Datos de ubicación de palabras y elementos
--
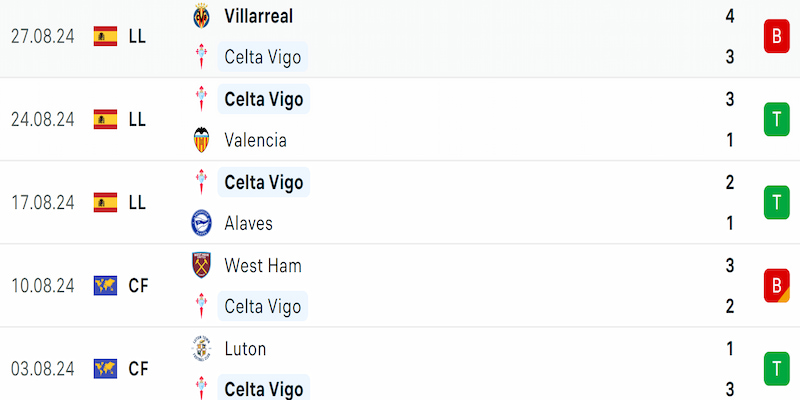
Task: Click the Alaves club crest
Action: click(202, 223)
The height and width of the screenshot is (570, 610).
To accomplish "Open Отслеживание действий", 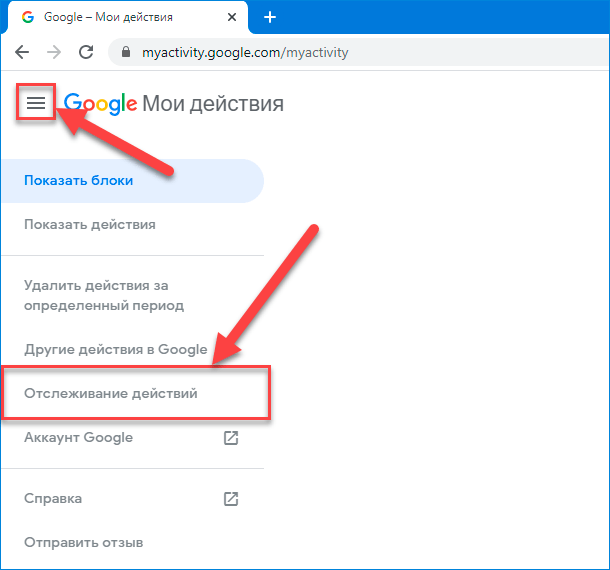I will 111,394.
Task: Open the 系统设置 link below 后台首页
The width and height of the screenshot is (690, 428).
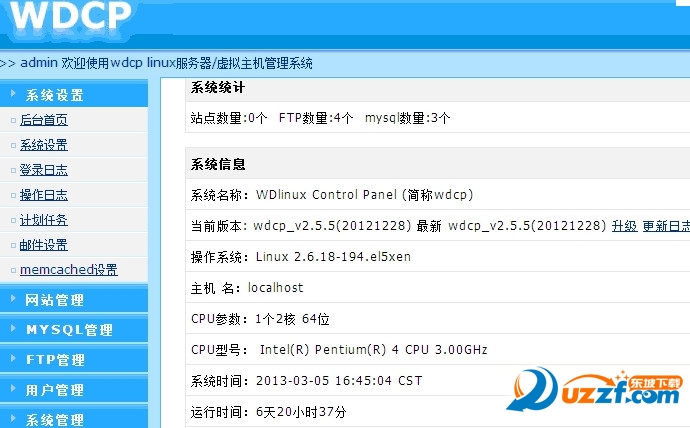Action: click(x=44, y=145)
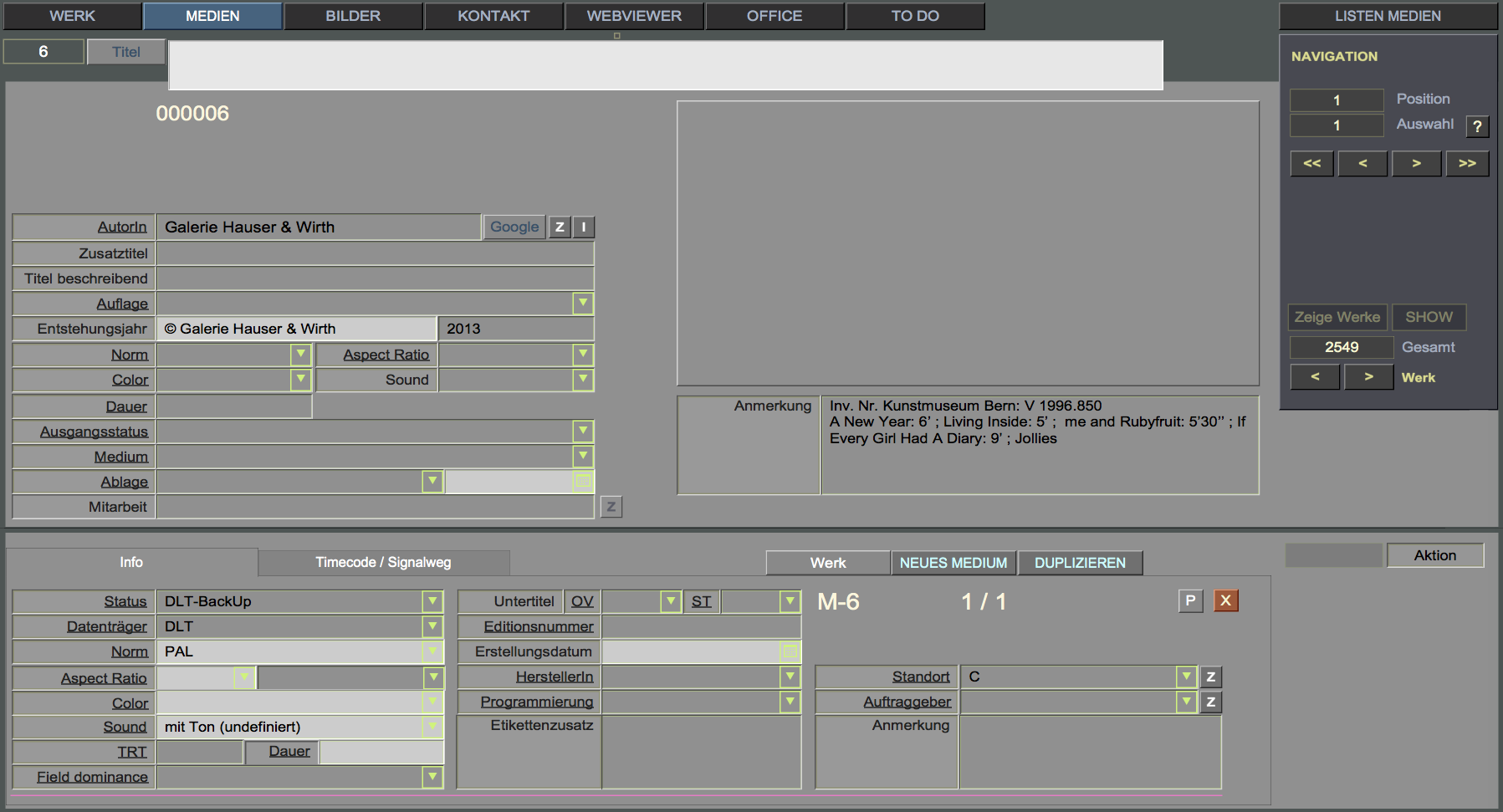Click the NEUES MEDIUM button

953,563
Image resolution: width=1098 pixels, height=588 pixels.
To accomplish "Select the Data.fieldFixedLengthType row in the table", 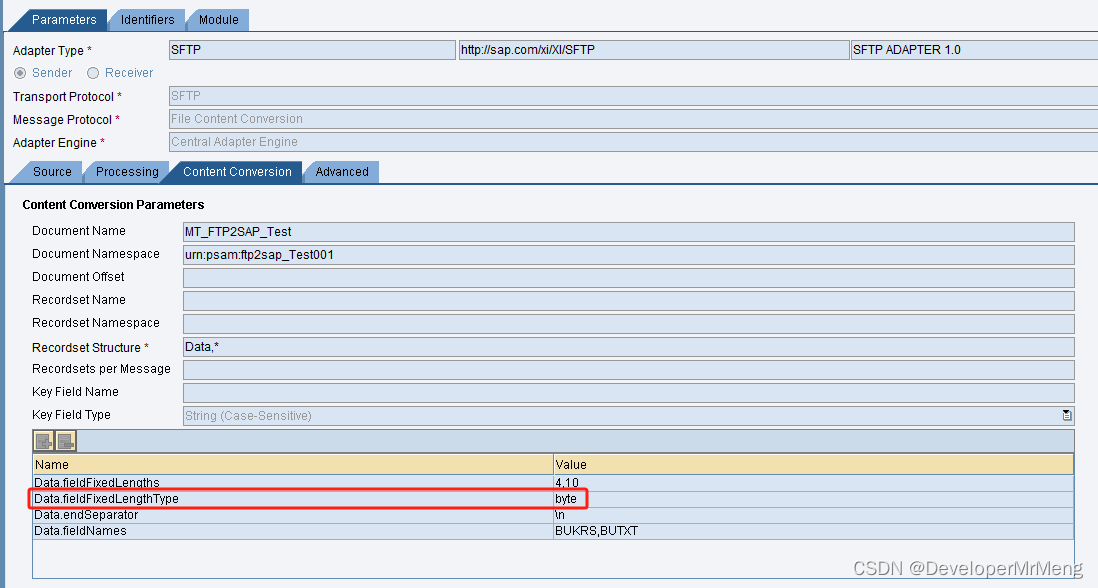I will click(200, 498).
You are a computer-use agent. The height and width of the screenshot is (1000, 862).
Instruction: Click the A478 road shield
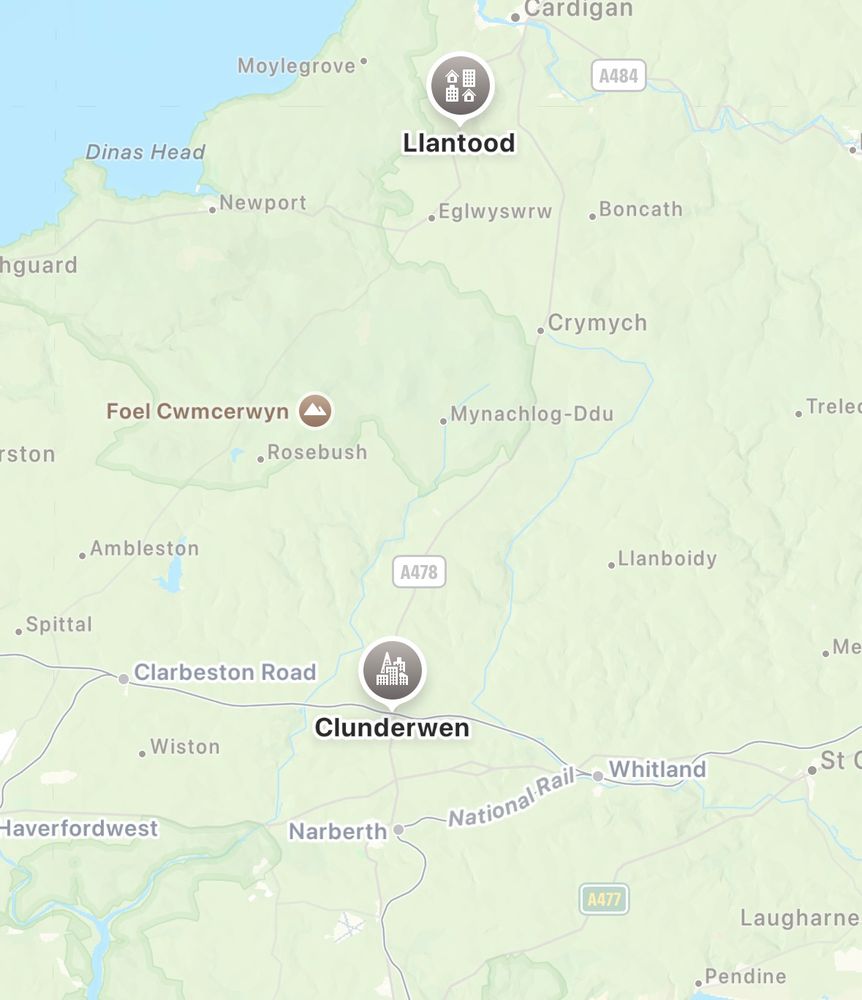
--
> Problema planteado: ¿Cuáles de las líneas de arriba contienen la cadena "width"? Selecciónalas y cópialas todas, teniendo en cuenta mayúsculas y minúsculas.

> Ejercicio resuelto:
The height and width of the screenshot is (570, 610).
The width and height of the screenshot is (690, 428).
Image resolution: width=1098 pixels, height=588 pixels.
You are a computer-use agent. The height and width of the screenshot is (1000, 862).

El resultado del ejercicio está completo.